* **TASK TO CARRY OUT**:
Write out all the data below exactly.

* **LISTED RECORDS**:

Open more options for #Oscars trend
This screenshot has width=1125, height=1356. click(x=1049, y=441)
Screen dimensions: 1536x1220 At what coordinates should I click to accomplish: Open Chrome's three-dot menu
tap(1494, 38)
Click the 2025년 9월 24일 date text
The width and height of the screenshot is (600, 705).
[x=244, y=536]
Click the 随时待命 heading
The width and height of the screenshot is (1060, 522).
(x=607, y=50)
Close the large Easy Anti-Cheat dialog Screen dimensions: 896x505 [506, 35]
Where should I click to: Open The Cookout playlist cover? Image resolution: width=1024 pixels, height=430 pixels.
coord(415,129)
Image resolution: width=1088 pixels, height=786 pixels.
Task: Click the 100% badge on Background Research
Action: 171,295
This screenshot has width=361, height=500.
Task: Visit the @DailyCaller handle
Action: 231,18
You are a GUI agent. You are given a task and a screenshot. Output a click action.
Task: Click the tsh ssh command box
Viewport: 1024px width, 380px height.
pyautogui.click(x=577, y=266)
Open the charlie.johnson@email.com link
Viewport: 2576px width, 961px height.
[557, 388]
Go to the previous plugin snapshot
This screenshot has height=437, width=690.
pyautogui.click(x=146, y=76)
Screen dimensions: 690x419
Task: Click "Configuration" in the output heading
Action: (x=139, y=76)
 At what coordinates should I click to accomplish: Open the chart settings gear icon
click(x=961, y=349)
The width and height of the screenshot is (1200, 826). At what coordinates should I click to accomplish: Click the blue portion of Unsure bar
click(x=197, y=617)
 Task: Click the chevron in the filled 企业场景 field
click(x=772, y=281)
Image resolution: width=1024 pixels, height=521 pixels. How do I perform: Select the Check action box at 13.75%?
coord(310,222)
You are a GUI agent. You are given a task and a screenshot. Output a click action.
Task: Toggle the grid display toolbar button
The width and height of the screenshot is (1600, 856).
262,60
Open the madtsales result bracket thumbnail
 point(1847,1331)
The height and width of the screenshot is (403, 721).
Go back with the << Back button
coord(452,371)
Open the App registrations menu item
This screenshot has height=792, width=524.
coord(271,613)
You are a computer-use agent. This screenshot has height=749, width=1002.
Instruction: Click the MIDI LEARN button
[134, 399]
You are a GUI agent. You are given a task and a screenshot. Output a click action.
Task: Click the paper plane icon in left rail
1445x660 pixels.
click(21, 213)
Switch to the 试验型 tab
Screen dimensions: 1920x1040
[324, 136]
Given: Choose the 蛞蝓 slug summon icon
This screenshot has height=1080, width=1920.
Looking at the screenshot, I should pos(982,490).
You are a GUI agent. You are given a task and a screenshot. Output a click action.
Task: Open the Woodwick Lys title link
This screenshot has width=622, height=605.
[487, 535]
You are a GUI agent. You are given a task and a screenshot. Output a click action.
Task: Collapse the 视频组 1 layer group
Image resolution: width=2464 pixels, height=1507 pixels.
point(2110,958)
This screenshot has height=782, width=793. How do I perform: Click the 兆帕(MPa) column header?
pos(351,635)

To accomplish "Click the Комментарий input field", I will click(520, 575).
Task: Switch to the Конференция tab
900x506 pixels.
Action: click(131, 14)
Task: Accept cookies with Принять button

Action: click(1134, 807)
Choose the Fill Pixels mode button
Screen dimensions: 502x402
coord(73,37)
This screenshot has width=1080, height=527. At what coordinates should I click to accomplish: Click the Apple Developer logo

* **OUTPUT FOR THIS EXERCISE**:
Open more options for #Oscars trend
This screenshot has width=1125, height=1356. click(x=1049, y=441)
Screen dimensions: 1536x1220 At what coordinates should I click to accomplish: Open Chrome's three-dot menu
tap(1494, 38)
Click the 2025년 9월 24일 date text
The width and height of the screenshot is (600, 705).
[x=244, y=536]
Click the 随时待命 heading
The width and height of the screenshot is (1060, 522).
(x=607, y=50)
Close the large Easy Anti-Cheat dialog Screen dimensions: 896x505 [506, 35]
Where should I click to: Open The Cookout playlist cover? Image resolution: width=1024 pixels, height=430 pixels.
coord(415,129)
Image resolution: width=1088 pixels, height=786 pixels.
Task: Click the 100% badge on Background Research
Action: 171,295
This screenshot has width=361, height=500.
Task: Visit the @DailyCaller handle
Action: 231,18
You are a GUI agent. You are given a task and a screenshot. Output a click action.
Task: Click the tsh ssh command box
Viewport: 1024px width, 380px height.
pyautogui.click(x=577, y=266)
Open the charlie.johnson@email.com link
Viewport: 2576px width, 961px height.
[557, 388]
Go to the previous plugin snapshot
This screenshot has height=437, width=690.
pyautogui.click(x=146, y=76)
Screen dimensions: 690x419
Task: Click "Configuration" in the output heading
Action: (x=139, y=76)
 At what coordinates should I click to accomplish: Open the chart settings gear icon
click(x=961, y=349)
The width and height of the screenshot is (1200, 826). At what coordinates should I click to accomplish: Click the blue portion of Unsure bar
click(x=197, y=617)
 Task: Click the chevron in the filled 企业场景 field
click(x=772, y=281)
Image resolution: width=1024 pixels, height=521 pixels. How do I perform: Select the Check action box at 13.75%?
coord(310,222)
You are a GUI agent. You are given a task and a screenshot. Output a click action.
Task: Toggle the grid display toolbar button
The width and height of the screenshot is (1600, 856).
262,60
Open the madtsales result bracket thumbnail
 point(1847,1331)
The height and width of the screenshot is (403, 721).
Go back with the << Back button
coord(452,371)
Open the App registrations menu item
This screenshot has height=792, width=524.
coord(271,613)
You are a computer-use agent. This screenshot has height=749, width=1002.
Instruction: Click the MIDI LEARN button
[134, 399]
You are a GUI agent. You are given a task and a screenshot. Output a click action.
Task: Click the paper plane icon in left rail
1445x660 pixels.
click(21, 213)
Switch to the 试验型 tab
Screen dimensions: 1920x1040
[324, 136]
Given: Choose the 蛞蝓 slug summon icon
This screenshot has height=1080, width=1920.
Looking at the screenshot, I should pos(982,490).
You are a GUI agent. You are given a task and a screenshot. Output a click action.
Task: Open the Woodwick Lys title link
This screenshot has width=622, height=605.
[487, 535]
You are a GUI agent. You are given a task and a screenshot. Output a click action.
Task: Collapse the 视频组 1 layer group
Image resolution: width=2464 pixels, height=1507 pixels.
point(2110,958)
This screenshot has height=782, width=793. How do I perform: Click the 兆帕(MPa) column header?
pos(351,635)

To accomplish "Click the Комментарий input field", I will click(520, 575).
Task: Switch to the Конференция tab
900x506 pixels.
Action: click(131, 14)
Task: Accept cookies with Принять button

Action: click(1134, 807)
Choose the Fill Pixels mode button
Screen dimensions: 502x402
coord(73,37)
This screenshot has width=1080, height=527. At what coordinates should I click to accomplish: Click the Apple Developer logo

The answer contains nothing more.